• _PROBLEMS TO SOLVE_:
[a] According to the text on the Calvin Coolidge House, on what date was the house listed on the National Register of Historic Places?
[b] Print the part of the text on the Calvin Coolidge House starting with "Description and history" and going on through "flanking Doric pilasters.".

##### TEXT TO READ

The Calvin Coolidge House is a historic house located at 19-21 Massasoit Street in Northampton, Massachusetts.  Built in 1901, it is most historically significant as the home of American President Calvin Coolidge between 1906 and 1930, the height of his political career.  It was listed on the National Register of Historic Places on December 12, 1976.

Description and history 
The Calvin Coolidge House is located in a quiet residential area west of downtown Northampton, on the east side of Massasoit Street near its junction with Arlington Street.  It is an architecturally undistinguished -story two-family wood-frame structure, with a hip roof and clapboarded exterior.  Stylistically it is basically Colonial Revival, with projecting sections to the rear of each unit, and different porch treatments on each side.  The Coolidge unit, on the left, has a gable-roofed porch supported by round columns, extending partly in front of a project polygonal bay window.  The interior also has some Colonial Revival features, including a fireplace in the front parlor with flanking Doric pilasters.

##########
##### GIVEN RECORDS

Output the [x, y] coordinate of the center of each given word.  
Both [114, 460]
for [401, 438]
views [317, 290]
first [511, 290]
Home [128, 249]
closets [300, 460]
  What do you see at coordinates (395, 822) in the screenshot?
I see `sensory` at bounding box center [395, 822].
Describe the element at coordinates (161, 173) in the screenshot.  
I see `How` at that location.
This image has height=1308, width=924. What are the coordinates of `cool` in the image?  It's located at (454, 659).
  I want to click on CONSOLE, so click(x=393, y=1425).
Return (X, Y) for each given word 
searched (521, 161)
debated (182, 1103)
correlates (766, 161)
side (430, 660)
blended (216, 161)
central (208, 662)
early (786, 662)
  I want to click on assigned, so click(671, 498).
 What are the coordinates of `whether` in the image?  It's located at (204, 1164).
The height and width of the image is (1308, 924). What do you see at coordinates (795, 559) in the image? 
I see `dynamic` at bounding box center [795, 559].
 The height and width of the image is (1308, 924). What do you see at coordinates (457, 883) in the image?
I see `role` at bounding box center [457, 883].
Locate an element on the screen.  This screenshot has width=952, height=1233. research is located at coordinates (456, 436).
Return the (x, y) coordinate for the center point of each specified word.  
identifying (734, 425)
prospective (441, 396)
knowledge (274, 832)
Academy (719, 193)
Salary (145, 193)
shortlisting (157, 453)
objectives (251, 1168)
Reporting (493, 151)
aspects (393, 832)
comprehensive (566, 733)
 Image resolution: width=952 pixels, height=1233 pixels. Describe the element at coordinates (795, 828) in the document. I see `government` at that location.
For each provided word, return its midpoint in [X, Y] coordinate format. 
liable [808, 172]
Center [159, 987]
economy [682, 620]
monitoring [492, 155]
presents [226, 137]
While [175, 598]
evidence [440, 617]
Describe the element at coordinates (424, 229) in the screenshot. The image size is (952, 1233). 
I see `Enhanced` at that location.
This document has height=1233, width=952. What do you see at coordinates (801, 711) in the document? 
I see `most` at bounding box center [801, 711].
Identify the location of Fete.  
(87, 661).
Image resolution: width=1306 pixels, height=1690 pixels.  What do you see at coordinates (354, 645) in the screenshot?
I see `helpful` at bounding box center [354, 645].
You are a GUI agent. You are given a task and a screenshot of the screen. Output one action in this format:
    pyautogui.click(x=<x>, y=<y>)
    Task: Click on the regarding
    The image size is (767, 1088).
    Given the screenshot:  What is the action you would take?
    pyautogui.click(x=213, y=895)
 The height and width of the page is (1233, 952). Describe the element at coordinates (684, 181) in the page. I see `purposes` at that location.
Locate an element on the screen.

##########

• _OUTPUTS FOR THE TASKS_:
[a] December 12, 1976

[b]
Description and history 
The Calvin Coolidge House is located in a quiet residential area west of downtown Northampton, on the east side of Massasoit Street near its junction with Arlington Street.  It is an architecturally undistinguished -story two-family wood-frame structure, with a hip roof and clapboarded exterior.  Stylistically it is basically Colonial Revival, with projecting sections to the rear of each unit, and different porch treatments on each side.  The Coolidge unit, on the left, has a gable-roofed porch supported by round columns, extending partly in front of a project polygonal bay window.  The interior also has some Colonial Revival features, including a fireplace in the front parlor with flanking Doric pilasters.